Figure 3. Increased levels of chemokines CCL2, CCL3, and CCL4 in patients with CTCL correlate with M2-like TAMs.

(A) The concentrations of MCP-1 (CCL2), MIP-1α (CCL3), and MIP-1β (CCL4) in plasma samples (n = 5) compared with HD (n = 5). (B) The concentrations of MCP-1, MIP-1α, and MIP-1β in MyLa (n = 5) and Hut78 (n = 5) supernatant compared with blank culture medium. Data are representative of 3 independent experiments with mean ± SD for A and B. Significant difference was determined by 1-way ANOVA and P ≤ 0.05 was considered significant. *P < 0.05; **P < 0.01; ****P < 0.0001. (C) RNA-Seq gene-level analysis plots indicate the expression levels of CCL3 and CCL4 genes in CTCL (n = 45) and normal controls (n = 3).

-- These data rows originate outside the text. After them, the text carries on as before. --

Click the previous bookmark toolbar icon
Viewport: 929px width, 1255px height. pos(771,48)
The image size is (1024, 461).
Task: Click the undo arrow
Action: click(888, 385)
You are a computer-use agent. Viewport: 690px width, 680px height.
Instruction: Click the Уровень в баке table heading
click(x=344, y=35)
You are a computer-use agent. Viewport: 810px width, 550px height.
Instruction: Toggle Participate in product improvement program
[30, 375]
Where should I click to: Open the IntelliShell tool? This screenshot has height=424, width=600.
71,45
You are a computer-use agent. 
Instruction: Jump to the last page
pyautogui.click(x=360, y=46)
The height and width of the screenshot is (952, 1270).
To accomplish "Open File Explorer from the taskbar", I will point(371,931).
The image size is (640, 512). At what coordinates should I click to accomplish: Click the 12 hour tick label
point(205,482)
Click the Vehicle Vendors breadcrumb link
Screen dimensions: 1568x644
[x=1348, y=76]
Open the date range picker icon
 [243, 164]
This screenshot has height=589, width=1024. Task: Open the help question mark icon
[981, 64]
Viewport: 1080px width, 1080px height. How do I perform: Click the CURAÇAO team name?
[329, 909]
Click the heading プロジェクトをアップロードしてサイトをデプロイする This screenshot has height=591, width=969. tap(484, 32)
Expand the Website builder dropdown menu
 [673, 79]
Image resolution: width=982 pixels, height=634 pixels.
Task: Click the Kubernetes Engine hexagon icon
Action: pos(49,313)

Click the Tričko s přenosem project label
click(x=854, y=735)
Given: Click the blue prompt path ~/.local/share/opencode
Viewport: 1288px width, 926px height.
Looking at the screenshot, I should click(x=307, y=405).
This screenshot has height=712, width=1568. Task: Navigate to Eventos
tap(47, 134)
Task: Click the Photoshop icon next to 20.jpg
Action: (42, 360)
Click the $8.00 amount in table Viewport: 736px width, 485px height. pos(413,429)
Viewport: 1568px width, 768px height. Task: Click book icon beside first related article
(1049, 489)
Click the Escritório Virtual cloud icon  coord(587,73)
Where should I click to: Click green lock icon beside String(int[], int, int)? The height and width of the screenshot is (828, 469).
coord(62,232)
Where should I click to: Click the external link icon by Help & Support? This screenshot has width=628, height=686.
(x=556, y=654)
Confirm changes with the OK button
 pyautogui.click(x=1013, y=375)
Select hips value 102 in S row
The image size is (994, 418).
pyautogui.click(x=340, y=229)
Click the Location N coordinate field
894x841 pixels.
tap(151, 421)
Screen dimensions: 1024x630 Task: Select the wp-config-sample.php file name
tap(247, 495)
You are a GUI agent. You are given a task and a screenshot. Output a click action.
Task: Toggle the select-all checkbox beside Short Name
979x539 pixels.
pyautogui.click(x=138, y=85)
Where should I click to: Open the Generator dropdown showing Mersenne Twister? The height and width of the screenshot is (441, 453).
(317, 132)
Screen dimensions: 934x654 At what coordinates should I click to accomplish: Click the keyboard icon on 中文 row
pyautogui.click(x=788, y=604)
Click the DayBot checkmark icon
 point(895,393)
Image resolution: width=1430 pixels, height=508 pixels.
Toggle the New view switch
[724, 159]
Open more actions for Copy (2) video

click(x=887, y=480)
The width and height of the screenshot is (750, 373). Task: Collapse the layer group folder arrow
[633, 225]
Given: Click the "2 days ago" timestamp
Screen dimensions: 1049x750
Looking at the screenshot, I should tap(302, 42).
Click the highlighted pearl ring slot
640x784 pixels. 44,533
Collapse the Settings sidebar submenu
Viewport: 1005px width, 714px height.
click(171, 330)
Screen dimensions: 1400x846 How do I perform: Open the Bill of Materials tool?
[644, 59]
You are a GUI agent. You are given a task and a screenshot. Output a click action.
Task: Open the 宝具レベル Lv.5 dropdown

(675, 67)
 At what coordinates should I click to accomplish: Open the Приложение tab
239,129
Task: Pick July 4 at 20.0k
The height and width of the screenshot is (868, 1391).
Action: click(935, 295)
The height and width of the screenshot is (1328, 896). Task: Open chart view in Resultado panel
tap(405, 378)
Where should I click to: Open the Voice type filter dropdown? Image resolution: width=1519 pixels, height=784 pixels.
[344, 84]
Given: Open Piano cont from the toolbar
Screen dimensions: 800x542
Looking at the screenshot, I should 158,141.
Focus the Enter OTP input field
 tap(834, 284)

Data are representative of 3 independent experiments. The green dots indicate plaque, yellow dots show patch, purple dots show tumor, blue dots represent SS, and black dots represent normal. ***P < 0.001, by 2-tailed Student’s t test. (D) Lesional CTCL skin RNA-Seq gene expression levels of CCL3 and CCL4 positively correlated with CD163 (n = 45). Data are representative of 3 independent experiments. The Spearman’s correlation coefficient was determined (r = 0.68, P < 0.0001; r = 0.56, P < 0.0003). (E) The expression levels of CCR1, CCR2, and CCR5 were detected on macrophages induced by CTCL cell line supernatant using flow cytometry. The histograms were representative of 3 independent experiments. The black curves represent the fluorescence intensity of the isotype control, shades represent the fluorescence intensity of untreated, and color lines represent the fluorescence intensity of CM treated.